• [MATERIAL PROVIDED]
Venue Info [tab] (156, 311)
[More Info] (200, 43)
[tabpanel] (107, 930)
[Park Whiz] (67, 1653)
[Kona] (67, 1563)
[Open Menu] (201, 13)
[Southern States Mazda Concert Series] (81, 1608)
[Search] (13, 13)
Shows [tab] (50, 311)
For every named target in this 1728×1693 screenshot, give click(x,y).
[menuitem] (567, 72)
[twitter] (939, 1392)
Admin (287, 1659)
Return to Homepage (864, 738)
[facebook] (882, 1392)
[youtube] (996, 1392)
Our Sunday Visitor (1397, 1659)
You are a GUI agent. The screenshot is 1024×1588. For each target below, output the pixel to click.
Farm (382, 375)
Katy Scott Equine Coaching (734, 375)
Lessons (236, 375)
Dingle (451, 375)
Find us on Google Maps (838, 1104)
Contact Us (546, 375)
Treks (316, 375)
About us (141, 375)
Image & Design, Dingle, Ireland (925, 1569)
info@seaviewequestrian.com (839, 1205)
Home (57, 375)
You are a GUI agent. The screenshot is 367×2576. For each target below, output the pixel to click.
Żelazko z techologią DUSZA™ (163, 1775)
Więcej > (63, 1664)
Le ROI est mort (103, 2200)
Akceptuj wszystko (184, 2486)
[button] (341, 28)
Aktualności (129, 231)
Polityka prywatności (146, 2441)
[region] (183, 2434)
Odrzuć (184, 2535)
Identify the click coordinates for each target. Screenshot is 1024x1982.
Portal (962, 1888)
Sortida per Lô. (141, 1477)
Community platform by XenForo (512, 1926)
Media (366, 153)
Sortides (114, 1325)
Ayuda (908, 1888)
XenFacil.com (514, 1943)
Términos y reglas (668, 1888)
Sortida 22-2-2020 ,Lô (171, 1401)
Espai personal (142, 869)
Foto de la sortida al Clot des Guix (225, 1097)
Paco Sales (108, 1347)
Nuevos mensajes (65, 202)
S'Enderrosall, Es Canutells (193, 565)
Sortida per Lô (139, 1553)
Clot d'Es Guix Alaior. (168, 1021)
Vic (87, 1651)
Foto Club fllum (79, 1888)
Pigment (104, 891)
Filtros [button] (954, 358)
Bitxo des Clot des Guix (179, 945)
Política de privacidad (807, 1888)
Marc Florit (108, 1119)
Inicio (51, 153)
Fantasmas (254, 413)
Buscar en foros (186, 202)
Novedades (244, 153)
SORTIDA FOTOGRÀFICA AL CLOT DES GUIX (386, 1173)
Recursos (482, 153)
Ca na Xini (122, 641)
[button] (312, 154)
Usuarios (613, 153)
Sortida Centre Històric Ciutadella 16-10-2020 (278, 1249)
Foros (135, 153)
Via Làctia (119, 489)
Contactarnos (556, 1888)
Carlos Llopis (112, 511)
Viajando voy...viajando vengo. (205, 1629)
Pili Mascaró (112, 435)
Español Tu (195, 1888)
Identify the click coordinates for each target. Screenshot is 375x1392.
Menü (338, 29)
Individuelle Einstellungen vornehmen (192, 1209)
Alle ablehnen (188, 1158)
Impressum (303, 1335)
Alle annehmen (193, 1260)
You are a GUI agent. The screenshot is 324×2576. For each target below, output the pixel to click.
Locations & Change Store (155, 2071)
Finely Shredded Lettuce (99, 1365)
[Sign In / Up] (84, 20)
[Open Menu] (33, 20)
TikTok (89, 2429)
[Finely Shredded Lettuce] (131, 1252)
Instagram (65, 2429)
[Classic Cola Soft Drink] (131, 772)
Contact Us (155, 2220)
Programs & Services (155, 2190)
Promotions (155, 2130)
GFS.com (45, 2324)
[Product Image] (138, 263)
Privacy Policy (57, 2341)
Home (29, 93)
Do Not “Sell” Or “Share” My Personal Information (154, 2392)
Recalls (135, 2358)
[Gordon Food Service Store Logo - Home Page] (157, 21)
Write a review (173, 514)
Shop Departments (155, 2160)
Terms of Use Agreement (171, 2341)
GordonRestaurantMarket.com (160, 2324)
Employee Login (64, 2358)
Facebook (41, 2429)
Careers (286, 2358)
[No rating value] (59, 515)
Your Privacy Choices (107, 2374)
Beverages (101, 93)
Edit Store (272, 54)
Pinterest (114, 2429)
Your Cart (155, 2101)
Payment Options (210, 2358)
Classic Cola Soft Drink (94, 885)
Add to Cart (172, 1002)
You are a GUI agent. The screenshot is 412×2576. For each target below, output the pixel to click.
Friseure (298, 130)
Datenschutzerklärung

• [WORK ORDER]
The answer should consist of every line above in which "coordinates" appears.

• [OUTPUT]
Identify the click coordinates for each target. Screenshot is 1024x1982.
Identify the click coordinates for each target. Screenshot is 375x1392.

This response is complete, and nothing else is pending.